L’investissement des réseaux lyonnais s’est encore renforcé par la présence de radio Canut lors de différentes manifestations, à l’initiative de la fête de la musique et du repas de quartier du 1er mai sur la place Sathonay, ou encore en participant à divers mouvements (contre l’occupation de la Palestine ou contre les venues des dirigeants chinois, pour l’affichage libre, contre la dérive sécuritaire et la vidéo-surveillance etc. pour n’en citer que quelques-uns uns). Autant d’éléments illustrant l’extension de son champ d’intervention et soulignant le sentiment que certainEs de ses membres purent ressentir des limites de la seule animation radiophonique.

Or, si son identité lyonnaise semble s’être renforcée cette dernière décennie, le paradoxe de la modernité pousse la radio vers une autre voie, une ouverture vers l’extérieur.

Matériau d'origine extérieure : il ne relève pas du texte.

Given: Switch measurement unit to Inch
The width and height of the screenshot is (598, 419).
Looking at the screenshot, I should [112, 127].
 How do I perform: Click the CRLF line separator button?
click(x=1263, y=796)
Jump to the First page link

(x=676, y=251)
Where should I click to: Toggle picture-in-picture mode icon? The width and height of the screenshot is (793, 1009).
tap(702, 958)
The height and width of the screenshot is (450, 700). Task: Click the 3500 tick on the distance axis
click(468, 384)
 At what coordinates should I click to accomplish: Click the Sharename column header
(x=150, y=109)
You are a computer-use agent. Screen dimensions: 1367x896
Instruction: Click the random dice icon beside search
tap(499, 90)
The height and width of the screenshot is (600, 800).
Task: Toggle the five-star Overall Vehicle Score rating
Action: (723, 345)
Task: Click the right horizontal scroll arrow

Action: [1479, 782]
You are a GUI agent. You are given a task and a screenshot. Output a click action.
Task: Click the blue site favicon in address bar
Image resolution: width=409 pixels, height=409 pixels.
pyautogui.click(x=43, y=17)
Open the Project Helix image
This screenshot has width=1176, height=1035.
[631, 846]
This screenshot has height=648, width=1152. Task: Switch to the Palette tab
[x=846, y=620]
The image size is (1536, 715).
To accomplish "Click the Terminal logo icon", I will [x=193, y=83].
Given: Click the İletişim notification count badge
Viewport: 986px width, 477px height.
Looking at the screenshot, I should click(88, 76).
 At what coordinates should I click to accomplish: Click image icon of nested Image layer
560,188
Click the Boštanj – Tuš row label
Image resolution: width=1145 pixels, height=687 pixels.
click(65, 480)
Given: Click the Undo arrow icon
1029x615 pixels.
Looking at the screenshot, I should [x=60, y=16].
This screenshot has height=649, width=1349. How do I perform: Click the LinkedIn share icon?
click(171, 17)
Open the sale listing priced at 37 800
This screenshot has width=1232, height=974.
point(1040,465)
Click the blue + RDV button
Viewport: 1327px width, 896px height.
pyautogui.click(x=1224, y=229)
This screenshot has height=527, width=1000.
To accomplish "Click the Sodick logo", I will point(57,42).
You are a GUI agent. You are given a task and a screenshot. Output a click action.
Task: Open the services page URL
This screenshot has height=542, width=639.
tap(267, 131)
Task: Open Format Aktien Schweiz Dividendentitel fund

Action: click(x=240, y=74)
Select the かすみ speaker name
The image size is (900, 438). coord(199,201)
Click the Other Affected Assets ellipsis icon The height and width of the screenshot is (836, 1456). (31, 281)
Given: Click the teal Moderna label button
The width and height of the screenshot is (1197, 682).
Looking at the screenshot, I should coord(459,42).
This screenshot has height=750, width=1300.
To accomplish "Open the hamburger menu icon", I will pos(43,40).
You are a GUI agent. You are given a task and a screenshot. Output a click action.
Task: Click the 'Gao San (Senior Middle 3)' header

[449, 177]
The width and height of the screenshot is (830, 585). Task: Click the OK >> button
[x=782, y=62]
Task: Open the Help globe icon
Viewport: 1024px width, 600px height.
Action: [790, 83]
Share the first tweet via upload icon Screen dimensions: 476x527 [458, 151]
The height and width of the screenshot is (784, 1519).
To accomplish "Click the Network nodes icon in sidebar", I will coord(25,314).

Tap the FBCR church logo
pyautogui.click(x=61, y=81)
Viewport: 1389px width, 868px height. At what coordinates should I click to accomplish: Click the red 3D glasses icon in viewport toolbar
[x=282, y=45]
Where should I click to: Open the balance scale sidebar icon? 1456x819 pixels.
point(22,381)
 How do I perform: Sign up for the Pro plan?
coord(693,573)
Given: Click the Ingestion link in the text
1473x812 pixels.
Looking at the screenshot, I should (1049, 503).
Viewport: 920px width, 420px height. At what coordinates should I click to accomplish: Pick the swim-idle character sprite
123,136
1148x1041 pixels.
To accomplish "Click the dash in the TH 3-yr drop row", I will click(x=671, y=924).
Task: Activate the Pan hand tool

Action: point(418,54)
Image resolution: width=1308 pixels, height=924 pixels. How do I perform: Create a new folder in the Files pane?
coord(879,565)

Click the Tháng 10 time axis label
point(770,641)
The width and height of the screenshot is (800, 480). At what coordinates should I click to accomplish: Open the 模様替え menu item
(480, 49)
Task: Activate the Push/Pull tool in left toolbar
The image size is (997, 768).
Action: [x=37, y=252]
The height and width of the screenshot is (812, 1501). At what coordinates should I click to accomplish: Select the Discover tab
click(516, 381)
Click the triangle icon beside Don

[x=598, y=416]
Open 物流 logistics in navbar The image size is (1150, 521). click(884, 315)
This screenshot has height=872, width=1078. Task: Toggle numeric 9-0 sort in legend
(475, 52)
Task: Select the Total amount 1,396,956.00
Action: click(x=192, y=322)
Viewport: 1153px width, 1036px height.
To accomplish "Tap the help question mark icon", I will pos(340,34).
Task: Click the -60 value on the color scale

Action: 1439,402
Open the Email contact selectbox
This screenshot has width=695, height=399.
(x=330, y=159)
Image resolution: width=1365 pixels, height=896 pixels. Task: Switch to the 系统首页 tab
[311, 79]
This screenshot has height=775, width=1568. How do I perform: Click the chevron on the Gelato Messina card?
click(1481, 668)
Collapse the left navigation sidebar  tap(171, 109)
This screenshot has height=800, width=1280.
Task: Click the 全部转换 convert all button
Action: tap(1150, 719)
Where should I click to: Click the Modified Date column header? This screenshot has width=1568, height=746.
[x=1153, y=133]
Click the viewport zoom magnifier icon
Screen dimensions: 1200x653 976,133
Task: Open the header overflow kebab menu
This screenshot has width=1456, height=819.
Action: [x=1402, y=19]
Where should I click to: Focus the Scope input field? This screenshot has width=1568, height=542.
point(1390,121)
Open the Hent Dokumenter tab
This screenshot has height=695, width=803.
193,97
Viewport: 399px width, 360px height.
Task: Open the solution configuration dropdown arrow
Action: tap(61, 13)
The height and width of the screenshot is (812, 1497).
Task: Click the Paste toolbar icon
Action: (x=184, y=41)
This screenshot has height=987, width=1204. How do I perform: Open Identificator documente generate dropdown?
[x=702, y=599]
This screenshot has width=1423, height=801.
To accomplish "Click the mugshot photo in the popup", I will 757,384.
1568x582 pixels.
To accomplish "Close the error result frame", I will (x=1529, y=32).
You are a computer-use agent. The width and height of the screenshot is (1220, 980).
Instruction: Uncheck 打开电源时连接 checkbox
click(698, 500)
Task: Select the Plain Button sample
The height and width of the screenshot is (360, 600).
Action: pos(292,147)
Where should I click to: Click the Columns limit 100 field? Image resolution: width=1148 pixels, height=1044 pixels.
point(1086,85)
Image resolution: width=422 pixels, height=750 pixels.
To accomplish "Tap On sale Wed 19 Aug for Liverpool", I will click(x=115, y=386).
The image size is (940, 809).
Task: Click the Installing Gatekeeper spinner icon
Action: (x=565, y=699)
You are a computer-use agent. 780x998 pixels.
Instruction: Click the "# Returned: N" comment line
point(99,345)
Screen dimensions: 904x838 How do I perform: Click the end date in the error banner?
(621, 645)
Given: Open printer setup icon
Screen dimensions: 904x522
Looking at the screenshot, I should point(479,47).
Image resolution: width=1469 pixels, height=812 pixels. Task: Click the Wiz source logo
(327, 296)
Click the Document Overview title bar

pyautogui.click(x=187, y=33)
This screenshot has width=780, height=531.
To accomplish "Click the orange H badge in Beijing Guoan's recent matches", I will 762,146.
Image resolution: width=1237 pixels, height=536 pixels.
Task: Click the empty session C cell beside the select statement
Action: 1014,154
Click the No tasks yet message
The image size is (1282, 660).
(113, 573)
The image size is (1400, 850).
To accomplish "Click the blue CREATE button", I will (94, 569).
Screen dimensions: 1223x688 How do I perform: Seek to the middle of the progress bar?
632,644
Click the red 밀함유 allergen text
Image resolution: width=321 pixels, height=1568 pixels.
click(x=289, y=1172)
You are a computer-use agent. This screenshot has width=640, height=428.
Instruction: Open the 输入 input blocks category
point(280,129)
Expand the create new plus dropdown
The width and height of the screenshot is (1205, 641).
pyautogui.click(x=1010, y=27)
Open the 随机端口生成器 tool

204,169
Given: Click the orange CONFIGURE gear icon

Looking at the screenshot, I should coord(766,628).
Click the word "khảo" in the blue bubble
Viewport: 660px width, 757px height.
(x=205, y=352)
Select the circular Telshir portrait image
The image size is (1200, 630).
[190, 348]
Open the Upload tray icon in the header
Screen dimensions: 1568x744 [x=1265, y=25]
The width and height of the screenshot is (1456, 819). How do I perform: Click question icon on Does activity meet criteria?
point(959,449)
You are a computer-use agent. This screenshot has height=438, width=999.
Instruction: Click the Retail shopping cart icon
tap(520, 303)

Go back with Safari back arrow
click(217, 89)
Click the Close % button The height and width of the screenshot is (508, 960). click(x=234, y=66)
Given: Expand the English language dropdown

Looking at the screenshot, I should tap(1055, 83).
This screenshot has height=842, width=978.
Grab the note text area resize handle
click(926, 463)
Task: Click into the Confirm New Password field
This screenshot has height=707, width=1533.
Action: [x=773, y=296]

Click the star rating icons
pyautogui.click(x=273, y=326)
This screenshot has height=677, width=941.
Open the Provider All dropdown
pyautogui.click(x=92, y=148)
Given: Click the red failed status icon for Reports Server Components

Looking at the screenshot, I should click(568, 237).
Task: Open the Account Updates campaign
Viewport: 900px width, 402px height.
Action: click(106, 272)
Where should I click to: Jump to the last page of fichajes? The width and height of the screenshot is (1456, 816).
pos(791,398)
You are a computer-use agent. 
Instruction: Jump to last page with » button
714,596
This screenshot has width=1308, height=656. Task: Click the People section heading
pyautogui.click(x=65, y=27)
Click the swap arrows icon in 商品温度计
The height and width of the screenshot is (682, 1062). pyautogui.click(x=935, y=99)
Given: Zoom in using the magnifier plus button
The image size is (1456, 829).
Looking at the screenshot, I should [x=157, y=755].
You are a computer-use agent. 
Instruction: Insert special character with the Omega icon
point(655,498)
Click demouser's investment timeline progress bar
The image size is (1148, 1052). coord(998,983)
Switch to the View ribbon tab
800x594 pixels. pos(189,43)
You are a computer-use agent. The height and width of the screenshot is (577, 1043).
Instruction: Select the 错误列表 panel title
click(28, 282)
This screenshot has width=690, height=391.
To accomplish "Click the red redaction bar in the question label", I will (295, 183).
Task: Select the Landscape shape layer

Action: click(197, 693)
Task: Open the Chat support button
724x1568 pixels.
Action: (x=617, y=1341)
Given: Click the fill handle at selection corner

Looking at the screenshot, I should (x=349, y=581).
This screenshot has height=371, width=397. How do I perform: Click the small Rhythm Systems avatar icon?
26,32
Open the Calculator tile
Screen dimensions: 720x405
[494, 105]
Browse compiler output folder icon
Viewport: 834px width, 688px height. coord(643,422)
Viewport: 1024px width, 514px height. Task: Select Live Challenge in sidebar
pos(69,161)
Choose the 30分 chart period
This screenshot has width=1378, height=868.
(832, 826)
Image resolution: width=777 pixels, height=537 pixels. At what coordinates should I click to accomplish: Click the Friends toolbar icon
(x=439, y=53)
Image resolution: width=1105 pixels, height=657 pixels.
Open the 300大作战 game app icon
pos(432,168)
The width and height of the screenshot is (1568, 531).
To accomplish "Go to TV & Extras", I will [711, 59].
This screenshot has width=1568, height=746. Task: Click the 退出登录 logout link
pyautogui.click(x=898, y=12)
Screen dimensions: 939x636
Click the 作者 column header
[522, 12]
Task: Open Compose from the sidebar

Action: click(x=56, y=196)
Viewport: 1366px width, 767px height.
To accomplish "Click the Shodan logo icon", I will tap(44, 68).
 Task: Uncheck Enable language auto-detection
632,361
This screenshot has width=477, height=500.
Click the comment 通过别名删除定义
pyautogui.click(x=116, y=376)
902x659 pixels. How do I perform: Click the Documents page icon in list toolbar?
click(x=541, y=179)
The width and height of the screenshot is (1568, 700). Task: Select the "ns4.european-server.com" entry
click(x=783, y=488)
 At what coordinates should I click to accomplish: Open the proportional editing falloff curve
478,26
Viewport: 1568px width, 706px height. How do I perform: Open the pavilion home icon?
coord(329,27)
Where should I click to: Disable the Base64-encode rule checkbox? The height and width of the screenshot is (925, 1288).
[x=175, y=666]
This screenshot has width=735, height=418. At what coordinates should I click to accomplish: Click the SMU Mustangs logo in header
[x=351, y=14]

Effectivement, en rejoignant la communauté du net, c’est à l’univers entier (n’ayant pas peur des mots et des réalités) que l’on peut s’adresser aujourd’hui par les ondes du 102.2 mhz.

De fait, usant d’un studio virtuel à partir de son site (c’est le streaming comme on dit dans notre jargon radiophonico-internetophile), Canut est aujourd’hui accessible à toute personne connectée sur terre (c’est pas beau ça ?).

Bref, il semble qu’aujourd’hui et après plus de vingt-cinq années d’existence, radio Canut se découvre une nouvelle envergure sans contredire sa raison d’être (un media local), une situation propre à créer de nouvelles motivations afin de garantir l’essence de l’initiative : l’autogestion et le bénévolat au service d’une information socio-politique et d’une animation culturelle libérées des pressions mercantiles, assurant ainsi l’accession aisée de toutes et de tous à une réelle liberté d’expression.